April 16, 2013
Indiana Senate Balks Over Legalizing 5 High-Fence Deer Hunting Preserves
By Chad Love
The Indiana legislature is embroiled in a controversy over the question of high-fence hunting operations.
From this story on thestatehousefile.com:
The House approved legislation Monday to legalize five fenced deer-hunting preserves that have been operating under a court injunction since 2005 when the state tried to shut them down. But the leader of the Indiana Senate has already said he intends to kill the provisions. As passed by the House 52-39, the bill puts restrictions on the hunting operations, which gives hunters who pay a fee the opportunity to shoot farm-raised deer. The legislation requires the preserves to have at least 100 contiguous acres with 8-foot fences. It also imposes fees, sets a hunting season for the preserves and requires customers to have a hunting license. The proposal’s key advocate – Rep. Matt Ubelhor, R-Bloomfield – said fenced hunting doesn’t appeal to all outdoorsmen but it finds an audience among busy professionals who don’t have time to scout locations or those who don’t have access to good hunting land.

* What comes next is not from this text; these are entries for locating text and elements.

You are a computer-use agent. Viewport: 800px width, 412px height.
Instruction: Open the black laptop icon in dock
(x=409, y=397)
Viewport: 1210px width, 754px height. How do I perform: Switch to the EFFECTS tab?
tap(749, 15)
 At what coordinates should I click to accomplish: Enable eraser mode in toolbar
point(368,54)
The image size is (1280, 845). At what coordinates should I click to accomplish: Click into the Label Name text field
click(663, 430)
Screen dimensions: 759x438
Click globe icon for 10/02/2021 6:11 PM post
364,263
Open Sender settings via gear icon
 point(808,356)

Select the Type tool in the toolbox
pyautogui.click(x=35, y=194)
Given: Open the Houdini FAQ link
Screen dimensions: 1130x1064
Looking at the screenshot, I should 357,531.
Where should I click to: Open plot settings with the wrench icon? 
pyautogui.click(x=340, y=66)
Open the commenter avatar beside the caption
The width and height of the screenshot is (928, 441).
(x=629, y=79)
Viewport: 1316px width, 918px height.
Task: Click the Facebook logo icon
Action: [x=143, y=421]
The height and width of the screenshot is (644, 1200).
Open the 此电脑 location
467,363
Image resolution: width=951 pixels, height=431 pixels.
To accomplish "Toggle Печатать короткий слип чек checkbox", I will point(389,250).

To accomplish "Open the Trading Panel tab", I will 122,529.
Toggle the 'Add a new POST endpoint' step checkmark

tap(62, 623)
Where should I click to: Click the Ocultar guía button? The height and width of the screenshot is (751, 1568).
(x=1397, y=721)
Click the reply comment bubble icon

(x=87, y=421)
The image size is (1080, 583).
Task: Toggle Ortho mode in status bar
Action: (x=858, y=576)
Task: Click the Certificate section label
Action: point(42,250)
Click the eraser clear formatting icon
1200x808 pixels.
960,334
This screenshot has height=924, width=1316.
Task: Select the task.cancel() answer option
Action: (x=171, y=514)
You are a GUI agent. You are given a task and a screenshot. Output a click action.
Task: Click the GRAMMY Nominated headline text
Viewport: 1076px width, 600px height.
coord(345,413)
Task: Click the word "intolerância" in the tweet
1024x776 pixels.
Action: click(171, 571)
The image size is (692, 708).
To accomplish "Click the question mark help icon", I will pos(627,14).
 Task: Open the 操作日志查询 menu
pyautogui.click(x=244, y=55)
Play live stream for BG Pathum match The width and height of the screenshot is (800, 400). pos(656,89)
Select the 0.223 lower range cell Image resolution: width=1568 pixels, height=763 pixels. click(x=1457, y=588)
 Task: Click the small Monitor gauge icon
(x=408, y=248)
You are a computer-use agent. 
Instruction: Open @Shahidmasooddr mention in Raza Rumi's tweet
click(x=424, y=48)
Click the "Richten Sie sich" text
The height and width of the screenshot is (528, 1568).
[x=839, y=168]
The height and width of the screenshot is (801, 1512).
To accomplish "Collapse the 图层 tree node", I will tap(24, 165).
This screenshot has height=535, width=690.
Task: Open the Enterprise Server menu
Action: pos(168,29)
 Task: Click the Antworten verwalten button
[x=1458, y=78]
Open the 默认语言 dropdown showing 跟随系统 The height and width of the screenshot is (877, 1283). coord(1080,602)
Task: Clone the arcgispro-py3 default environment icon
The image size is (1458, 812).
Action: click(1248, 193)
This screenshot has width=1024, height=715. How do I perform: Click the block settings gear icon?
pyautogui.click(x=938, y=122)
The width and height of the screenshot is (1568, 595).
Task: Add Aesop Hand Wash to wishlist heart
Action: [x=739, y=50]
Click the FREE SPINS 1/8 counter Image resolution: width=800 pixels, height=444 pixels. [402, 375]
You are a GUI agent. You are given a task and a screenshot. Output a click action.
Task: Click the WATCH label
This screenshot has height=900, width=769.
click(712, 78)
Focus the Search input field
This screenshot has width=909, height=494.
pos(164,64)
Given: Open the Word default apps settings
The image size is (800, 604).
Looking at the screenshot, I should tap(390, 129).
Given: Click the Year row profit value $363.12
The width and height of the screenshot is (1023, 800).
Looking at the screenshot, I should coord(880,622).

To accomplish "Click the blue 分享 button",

According to the story, since the deer in question are not wild, and in fact are bred, raised and fed in captivity like livestock, then turned out in an enclosure to be "hunted", the "hunting preserve" owners were initially told nothing in state law prohibited the operations. Later, however, the state department of natural resources ordered the operations closed, which prompted the lawsuit.
Thoughts? Reaction? Do Hoosier hunters support legalizing these "hunting preserves" in their state?